Исчезнув с поверхности в пространство, не исчезну ли в пространстве? Останется ли от меня хоть какая-то сердцевина после того, как будет оборвано грязное и ненужное? Надеюсь. Но хочу и укрепить надежду. Укрепить не ворошением гипотез об аде и рае, о перевоплощении, об астральных и ментальных мирах – тут нужны другие знания, другое воображение, чем у меня. Укрепить практически. Понятно ведь, что пустое, темное и мелочное должно исчезнуть. Останется только пригодное для настоящего, всегдашнего существования. Неужели не постараться наскрести побольше такого материала в свою душу, пока есть хоть час, хоть минута до исчезновения с поверхности?..
Свобода от борьбы за свободу
Средневековая легенда
Сколько сил, сколько лучших своих сил отдал я тебе, неволя! Сколько лет – или столетий? – провел я в твоей угрюмой вселенной! Среди мрачных сырых стен, толщина которых неизвестна, быть может, никому, кроме меня. Обитатель темных подземелий, я привык видеть в темноте. Затворник скрипучих железных дверей, я научился успокаивать их визг, гнетущий душу и призывающий стражу. Я полюбил свои кандалы, потому что нельзя, не любя, столь нежно и незаметно подпилить их гладкие кольца, чтобы ни один человек не догадался об этом.

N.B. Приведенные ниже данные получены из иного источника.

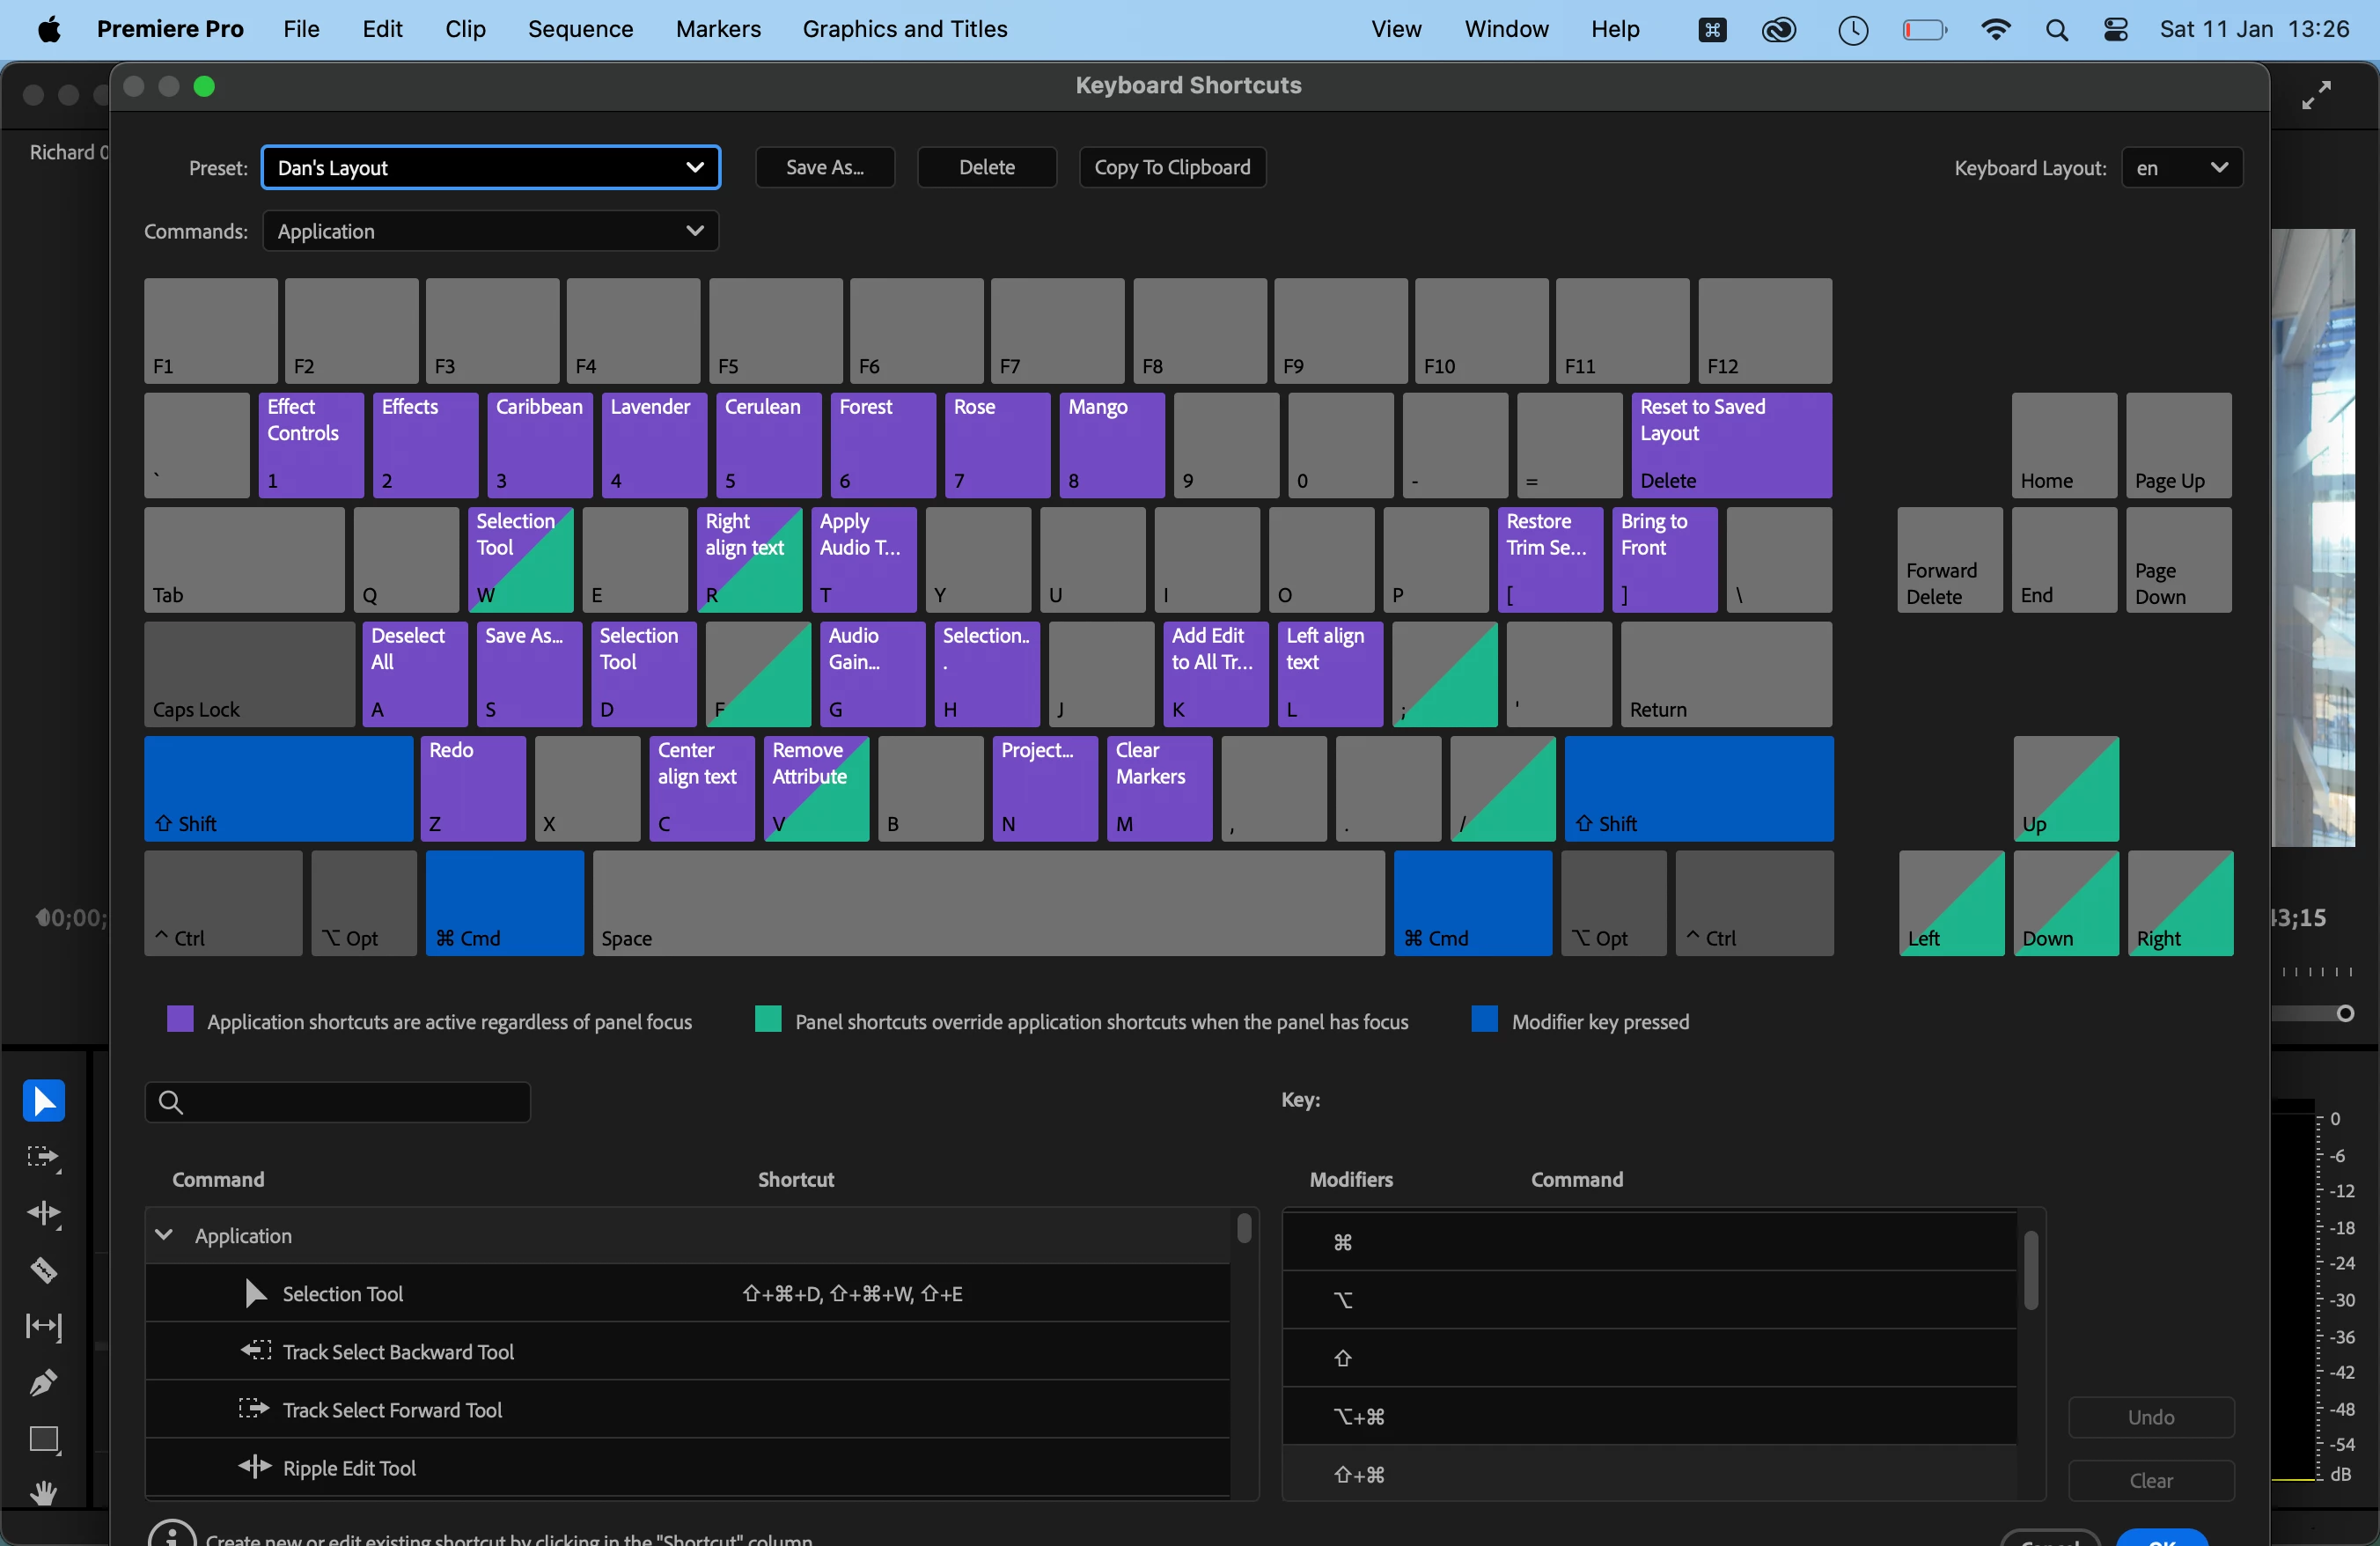This screenshot has height=1546, width=2380.
Task: Select the Pen tool icon
Action: 44,1383

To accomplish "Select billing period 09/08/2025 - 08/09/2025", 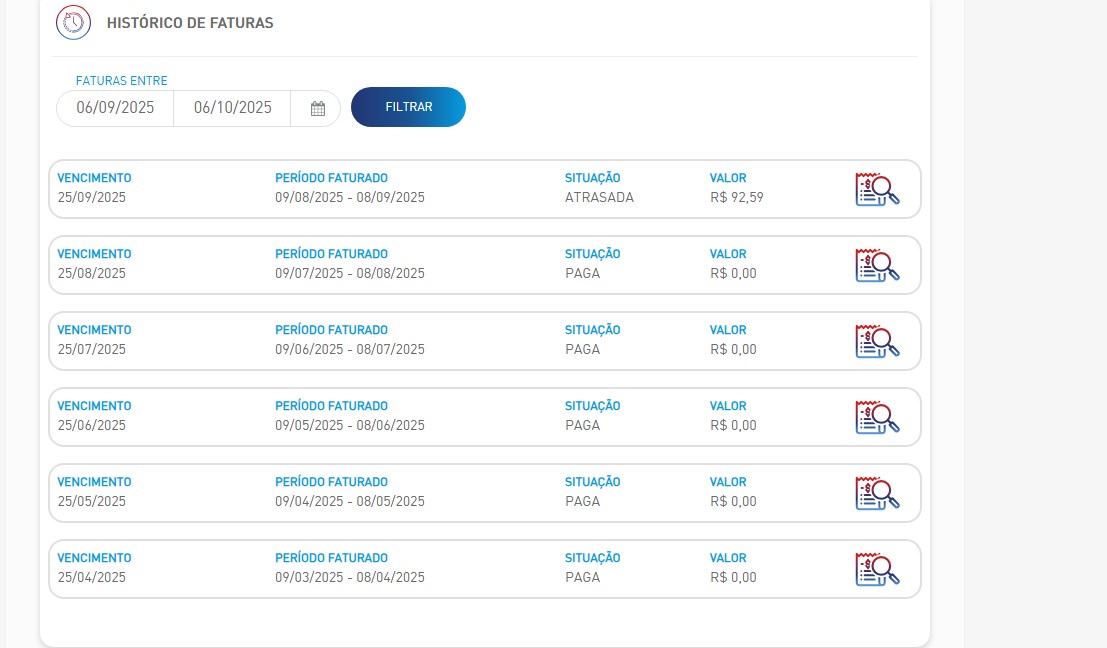I will click(x=350, y=198).
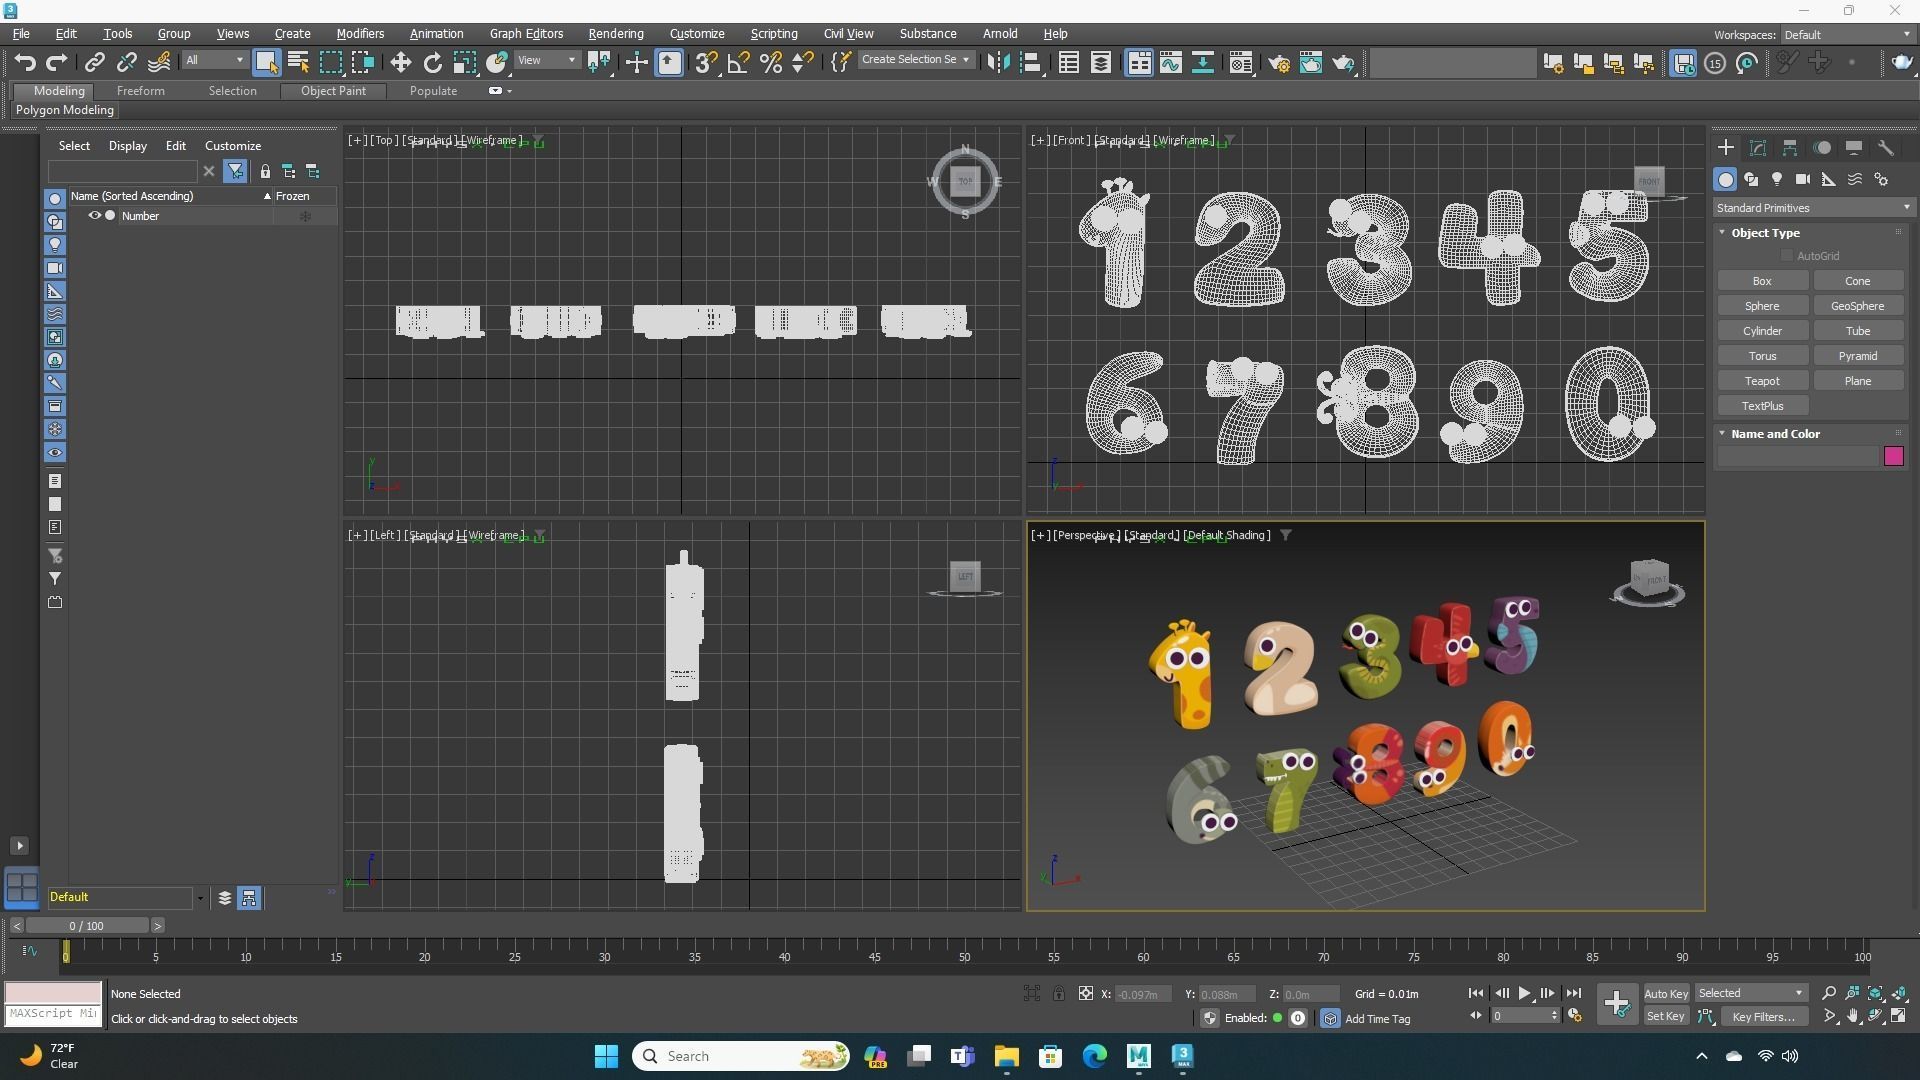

Мои надзиратели! Я жалел их всем сердцем. Они были всего лишь привилегированными узниками. Их крохотные преимущества были слишком ничтожной платой за утрату мечты о свободе, а мечтой этой обладали даже бессрочные арестанты. И стражи мои отзывались на жалость. Со мной они переставали быть зверьми и растерянно пытались вернуться к забытому по ненадобности человеческому обличию.